Em 2016, foram registrados 24.563 casos de roubo de cargas no Brasil, gerando um prejuízo de R$ 1,36 bilhão. Os dados são da Associação Nacional de Transporte Rodoviário de Cargas e Logística, que aponta um crescimento na ocorrência desse tipo de crime ao longo nos últimos anos. Com objetivo de coibir esse tipo de ação, projetos apresentados em 2017 no Senado tornam mais rigorosa a pena também para um outro tipo de crime associado ao roubo de cargas: o da receptação.

Atualmente, a pena para quem conscientemente compra, recebe ou transporta mercadorias roubadas vai de um a quatro anos de reclusão. Se essa receptação se der com fim comercial ou industrial, a receptação é qualificada e a pena pode chegar a oito anos. O crime de receptação também se caracteriza quando alguém tenta fazer com que outra pessoa, de boa fé, compre, receba ou esconda essa mercadoria.

Mudança

O projeto aumenta a pena tanto para a receptação quanto para a receptação qualificada. Para o primeiro crime, a reclusão passaria a ser de dois a seis anos. Já para o segundo, a pena passaria a ser de cinco a dez anos.

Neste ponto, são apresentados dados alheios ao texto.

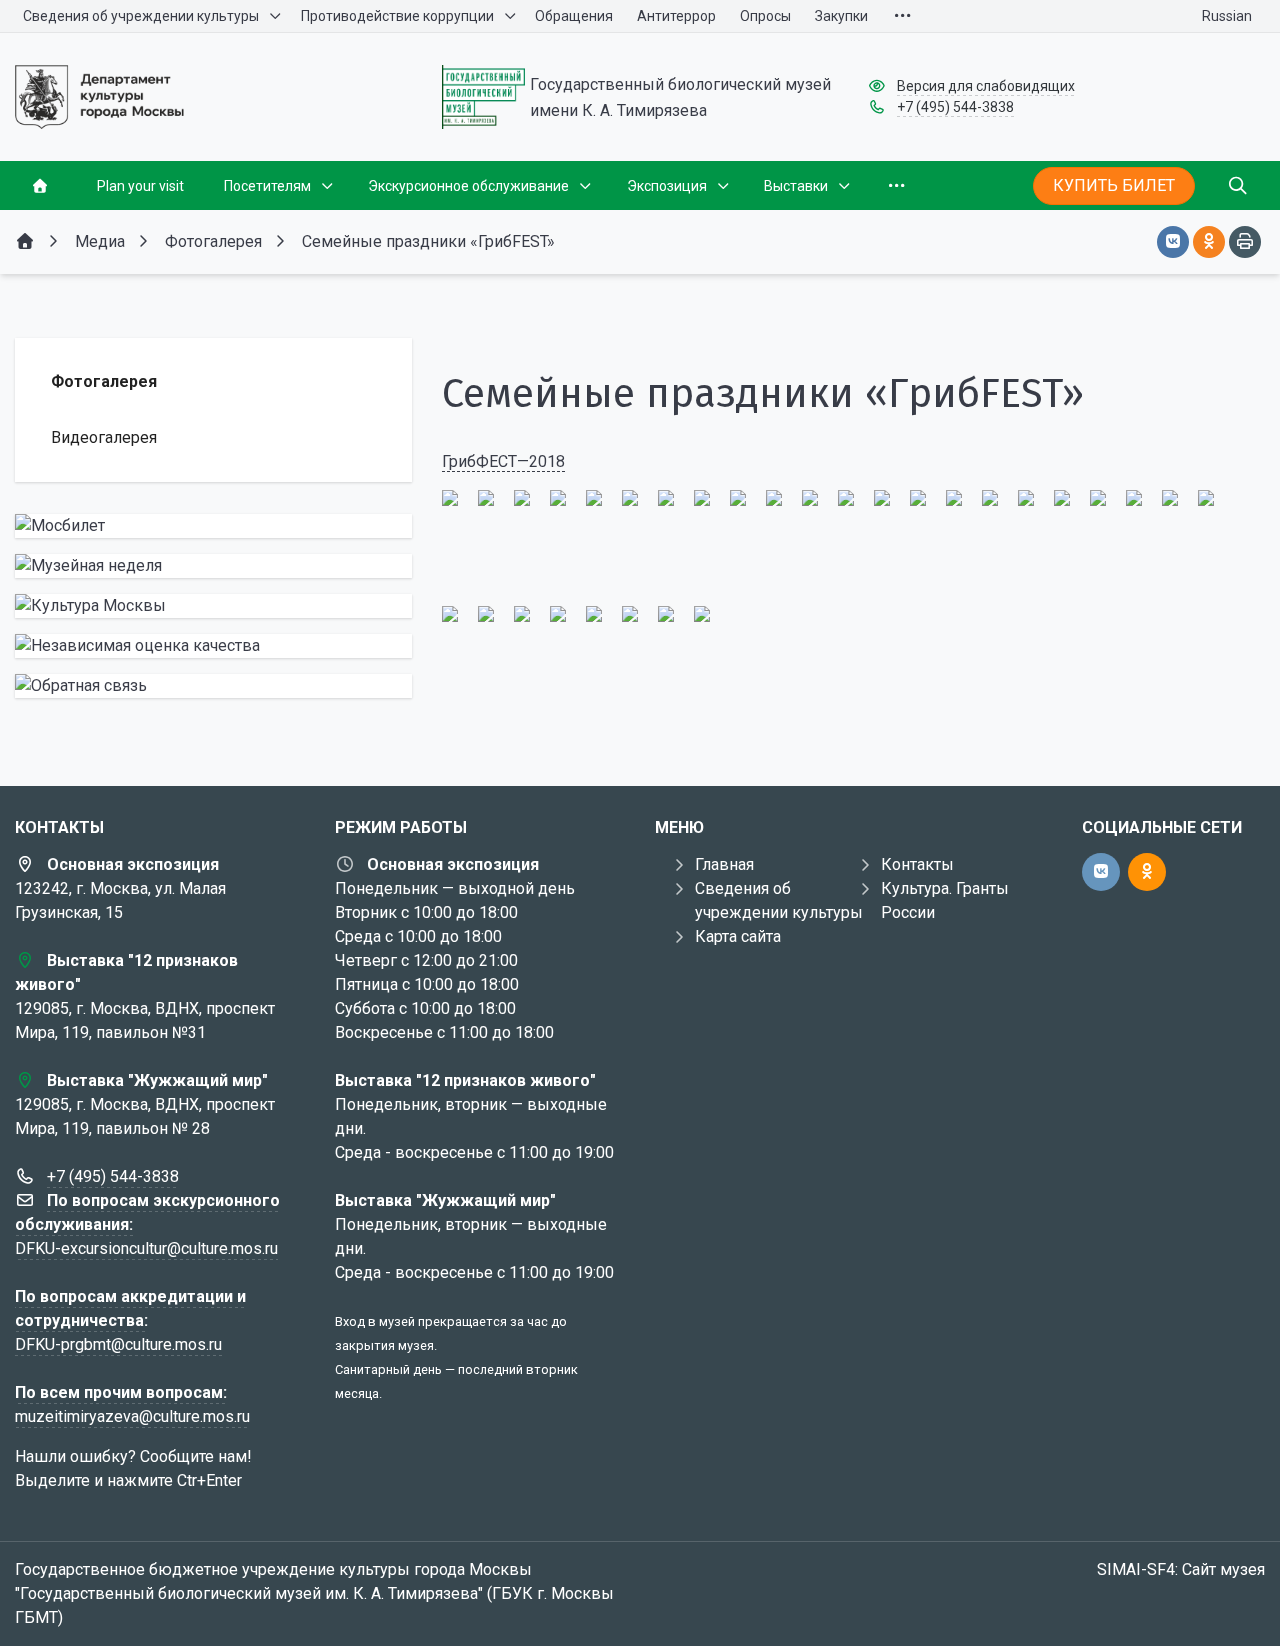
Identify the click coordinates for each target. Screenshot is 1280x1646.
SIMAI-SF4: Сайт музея (1181, 1569)
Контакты (917, 864)
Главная (724, 864)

Outro texto (PLS 321/2017), do senador Raimundo Lira, aumenta as penas tanto para o roubo quanto para a receptação, quando os objetos forem provenientes do transporte de cargas. Pelo projeto, as penas para  o roubo e a receptação qualificada serão aumentadas de um terço à metade nesses casos. Para o roubo, a pena máxima pode passar de dez para 15 anos. Já para a  receptação qualificada, a punição passa do máximo de oito anos para 12.

Análise

Os dois textos estão sendo analisados pela Comissão de Constituição, Justiça e Cidadania (CCJ). Além deles, a comissão também tem na pauta o PLC 125/2011, que aumenta de um terço à metade as penas para roubo e receptação, quando o objeto for carga que era transportada em caminhão, embarcação, trem ou aeronave. O texto tramita em conjunto com vários outros projetos ligados à alteração no Código Penal (PLS 236/2012).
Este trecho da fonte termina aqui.